The singer reportedly admitted that he and Gomez were expecting, although no date was given on when this happened. And despite not telling anyone about Gomez being pregnant, the elites somehow found out.

One day, he was taken to a secret party hosted by the elites and then into a room where everyone was apparently dressed in animal masks and drinking "red wine." In the middle of the crowd was a baby, bit into by people and drained of blood.

The scene grossed Bieber out, who then refused to drink the baby's blood, or "red wine," offered by the mass present. Things started going downhill after this.

The executives then told him they knew about Gomez's pregnancy and threatened the unborn child with the same fate as the baby present there.

"They murdered my unborn child," Bieber allegedly said during the study. "Me and Selena… we were driven apart by these people and the trauma."

Justin Bieber and Selena Gomez's child sacrifice rumors have now debunked by Reuters.

Justin Bieber and ex girlfriend Selena Gomez at the 2011 American Music Awards. (Photo: Twitter)

Bieber even apparently said he believed God and Satan were real and that "evil forces were at work in the world."

Bieber-Gomez Child Sacrifice Rumors Debunked

After similar versions and replicas of the initial article started circulating on the internet, many grew concerned about the matter. Some even believed it, leading to this rumor becoming as big as it is now.

This is when Reuters and Media Bias/Fact Check had to step in to deal with the traction and judge the authenticity of the source and the claims made in the article.

Media Bias/Fact Check deem News Punch, the site that first published the story, to have "zero credibility."

"Overall, we rate News Punch a Questionable source based on extreme right-wing bias and promotion of tin foil hat conspiracies," Media Bias/Fact Check's verdict reads. "This website has zero credibility due to the routine publishing of fake news."

Then, on November 16, 2021, Reuters published its report on the investigation on the matter. Their verdict — the story is false.

They identified the author's name as "a possible pseudonym for an author who has been called out for writing fake news articles" and cited sources that have done so in the past. They also found no evidence to support the claims made in the conspiracy article.

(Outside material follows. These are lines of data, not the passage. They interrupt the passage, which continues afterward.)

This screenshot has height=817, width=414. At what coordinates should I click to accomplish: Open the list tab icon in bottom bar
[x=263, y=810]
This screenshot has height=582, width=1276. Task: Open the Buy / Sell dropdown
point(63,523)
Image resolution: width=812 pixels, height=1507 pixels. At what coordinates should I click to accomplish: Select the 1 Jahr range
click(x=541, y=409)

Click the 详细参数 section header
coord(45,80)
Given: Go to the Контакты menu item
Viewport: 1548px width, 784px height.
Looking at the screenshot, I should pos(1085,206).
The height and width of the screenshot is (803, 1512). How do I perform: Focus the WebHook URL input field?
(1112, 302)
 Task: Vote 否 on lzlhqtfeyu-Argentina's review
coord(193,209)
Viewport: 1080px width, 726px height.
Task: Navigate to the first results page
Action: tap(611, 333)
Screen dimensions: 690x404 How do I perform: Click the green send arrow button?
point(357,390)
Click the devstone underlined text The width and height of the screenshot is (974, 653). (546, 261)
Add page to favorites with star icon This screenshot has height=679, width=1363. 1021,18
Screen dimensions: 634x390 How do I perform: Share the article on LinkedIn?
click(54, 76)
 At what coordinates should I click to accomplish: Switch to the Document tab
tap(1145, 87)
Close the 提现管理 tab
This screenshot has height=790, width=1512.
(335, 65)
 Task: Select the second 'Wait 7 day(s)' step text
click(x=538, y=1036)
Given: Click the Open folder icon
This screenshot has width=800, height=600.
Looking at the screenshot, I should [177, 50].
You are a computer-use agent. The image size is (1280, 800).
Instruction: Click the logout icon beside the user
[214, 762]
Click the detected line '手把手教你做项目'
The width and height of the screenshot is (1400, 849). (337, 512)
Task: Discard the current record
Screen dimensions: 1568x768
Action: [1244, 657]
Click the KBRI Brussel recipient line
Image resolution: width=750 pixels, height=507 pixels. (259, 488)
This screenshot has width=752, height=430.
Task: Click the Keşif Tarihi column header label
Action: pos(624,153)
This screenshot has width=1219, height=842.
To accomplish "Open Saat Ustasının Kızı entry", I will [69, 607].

Further, Reuters said the story did not appear on any credible site and judged that the mainstream media would have widely covered a story about A-listers such as Bieber and Gomez.

"False. The story about Hollywood elites killing Justin Bieber’s unborn child originated from a now-deleted article on a website known to publish fabricated news," wrote Reuters at the end of their fact-checking article.

This isn't the first time the former couple has been embroiled in miscarriage and abortion rumors. In 2012, rumors claimed Gomez had miscarried a child, which was later denied by Gomez's close sources.